=== Brief ===
Which rows below contain the word "icon"? Pick out each one and copy it in full.
+++ Dataset rows +++
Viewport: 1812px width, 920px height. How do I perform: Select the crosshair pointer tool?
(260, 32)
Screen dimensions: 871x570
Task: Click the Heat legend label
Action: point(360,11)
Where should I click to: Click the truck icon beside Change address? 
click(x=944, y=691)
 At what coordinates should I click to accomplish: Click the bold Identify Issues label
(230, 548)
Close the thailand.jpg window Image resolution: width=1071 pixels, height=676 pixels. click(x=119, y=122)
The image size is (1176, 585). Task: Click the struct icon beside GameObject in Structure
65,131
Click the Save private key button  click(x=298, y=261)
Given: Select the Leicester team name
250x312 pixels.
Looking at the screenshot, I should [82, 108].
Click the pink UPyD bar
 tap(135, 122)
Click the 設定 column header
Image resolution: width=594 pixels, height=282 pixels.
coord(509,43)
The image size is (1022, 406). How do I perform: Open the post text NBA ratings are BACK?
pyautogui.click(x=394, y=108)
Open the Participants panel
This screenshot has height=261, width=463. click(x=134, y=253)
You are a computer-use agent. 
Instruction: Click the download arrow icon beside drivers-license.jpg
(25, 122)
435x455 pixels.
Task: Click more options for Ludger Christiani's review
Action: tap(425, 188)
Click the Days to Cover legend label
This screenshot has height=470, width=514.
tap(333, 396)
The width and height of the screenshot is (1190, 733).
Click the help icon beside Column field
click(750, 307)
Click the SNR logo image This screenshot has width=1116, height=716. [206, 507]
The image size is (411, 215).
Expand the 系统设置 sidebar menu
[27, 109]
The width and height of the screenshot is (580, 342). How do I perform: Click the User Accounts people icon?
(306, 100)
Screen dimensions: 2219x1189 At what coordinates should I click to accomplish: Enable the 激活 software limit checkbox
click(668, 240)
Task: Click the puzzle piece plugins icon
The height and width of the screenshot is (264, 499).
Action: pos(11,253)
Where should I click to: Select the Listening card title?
+++
=== Output of the task ===
Where should I click to: Click the truck icon beside Change address? 
The image size is (1176, 585). Task: Click the struct icon beside GameObject in Structure
Instruction: Click the download arrow icon beside drivers-license.jpg
Click the help icon beside Column field
The width and height of the screenshot is (580, 342). How do I perform: Click the User Accounts people icon?
Task: Click the puzzle piece plugins icon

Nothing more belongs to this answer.